OK – maybe not so quiet since I’m writing about it...but I’m betting that my co-workers don’t read this blog.

If you are a co-worker of mine reading this blog...please don’t share our secret...

Here are some of my current subversive tactics:

1) Secretly building new skills. My co-workers think I’m just a trainer, but I’ve been secretly learning HTML/CSS, Flash, php, Captivate and other skills to take over the world create more effective educational experiences.

2) Blogging: Through writing blogs, I process the madness around me. If you didn’t guess, my opinions and perspectives are mine and mine alone (unless I’ve cited someone – in which case, it’s their opinion and perspective). My blogging is not sanctioned by my organization or sponsored by foundations, corporations, or individuals. As an unanticipated side benefit of this blog, I have gained access to an A-list brain trust. These people inspire, cajole, commiserate and mentor as I try to undermine the status quo.

3) Finding tools to build toys: There are lots of neat tools and widgets being created out there. Some of them are for obvious educational purposes. Many aren’t. I rely on my network of spys fellow bloggers to help me find these widgets and think of ways of applying them to teach people stuff. This way, if someone goes…”Hey do we have a wiki?” (of course, not fully understanding what one is – it just SOUNDS cool), I can say “Yup – here’s what it can do...”

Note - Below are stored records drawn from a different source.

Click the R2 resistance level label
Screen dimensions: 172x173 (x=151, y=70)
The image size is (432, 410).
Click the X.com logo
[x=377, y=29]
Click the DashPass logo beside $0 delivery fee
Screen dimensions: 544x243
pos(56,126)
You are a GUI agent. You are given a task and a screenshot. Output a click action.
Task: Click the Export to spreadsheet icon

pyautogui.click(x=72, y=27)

4) Planting toys in strategic locations: I like creating toys. Once I finish building a toy, I try to place it where it can be “stumbled” upon by my end-users. If someone “accidentally” finds one of these cool toys, I can gently encourage them to play with the toy. They may not play with the toy initially, but they know the toy is there and they are confident that they can always play with it when they want.

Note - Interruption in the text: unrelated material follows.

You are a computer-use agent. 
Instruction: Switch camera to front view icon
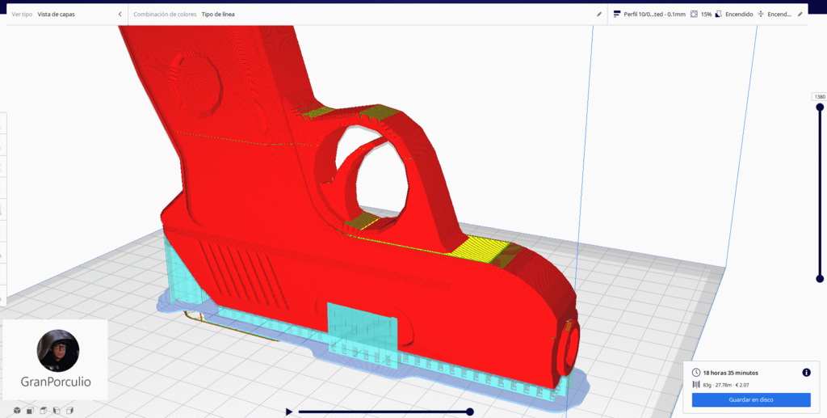[30, 411]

It’s the same strategy I use when I have to take the cats to the vet. I put the carriers out with either a familiar smelling pillow (for Chainsaw, my big kitty) or lots of catnip (for Spike, the feisty kitty). The carrier goes out the morning I have to take them for their appointment. They go in and out of the carrier – investigating. Eventually, they wind up in the carrier and the door magically shuts. BWAHAHAHAHA

If we are to free ourselves and our fellow chickens, we really need to treat it as a change management project.

Besides - we have many many years of habit to undo.....

3 comments:

Downes said...

Smart. Very smart.

Karyn Romeis said...

I wish all chickens wanted to be free. Some of them prefer the security of the chicken coop. Then it's time to adopt some of your subversive tactics. Even then, though, they might be coaxed into that travelling basket, and they will refuse to come out.

Here is a tale of my own subversion: When I worked as the in-house IT trainer at my last company, my boss was dead set against elearning. He refused to buy me even a reasonably priced authoring tool. So I went subversive. I colluded with the help desk. I used to keep track of the most frequent software-related questions and then create learning nuggets around those, putting my (not inconsiderable) PowerPoint knowledge to good use. These I posted in the public folders. I asked the helpdesk to stop telling the callers what to do, but to direct them to the learning nuggets. When these turned out to be a hit, he crowed delightedly that he had been right that we didn't need elearning - what we needed was more of this kind of thing! I wasn't about to blow my cover and explain... :-)

I have to say, though, that while many of the chickens went happily free-range and discovered all sorts of gems in there that they hadn't known about, others clucked miserably and said (often verbatim) "Just tell me what to do-oo-oooo"

Harold Jarche said...

Reminds me of what those Cluetrain guys said in 1999, "Hyperlinks subvert hierarchy".